[Stored records]
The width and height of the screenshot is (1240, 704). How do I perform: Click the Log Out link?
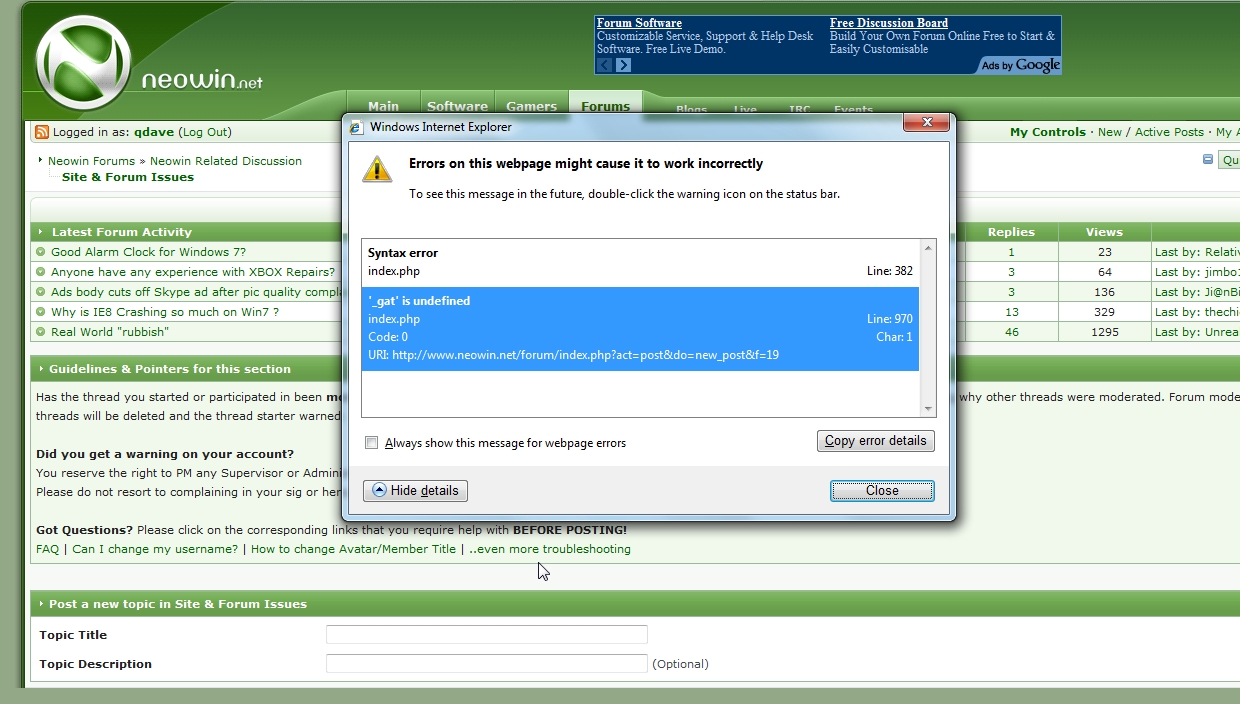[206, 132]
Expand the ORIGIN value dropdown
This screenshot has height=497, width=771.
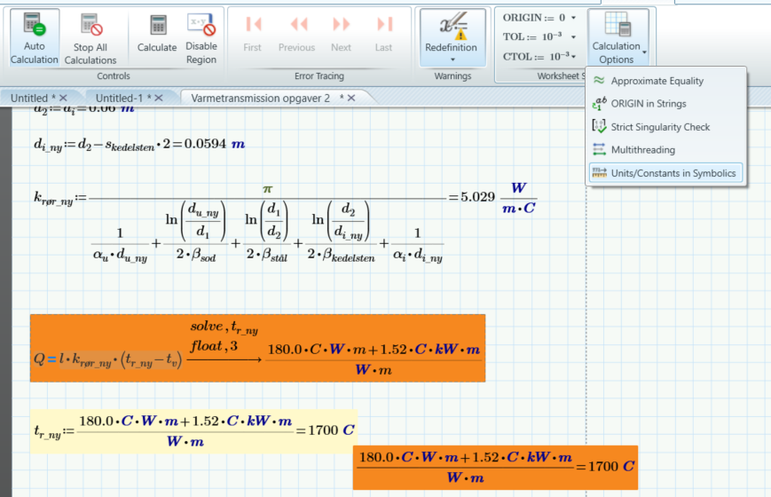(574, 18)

* _WORK INSTRUCTION_
The records above are to be repeated word for word, with the pictures omitted.

* _ANSWER BOX_
The width and height of the screenshot is (1240, 704). How do I perform: Click the Log Out link?
[206, 132]
Expand the ORIGIN value dropdown
This screenshot has height=497, width=771.
(574, 18)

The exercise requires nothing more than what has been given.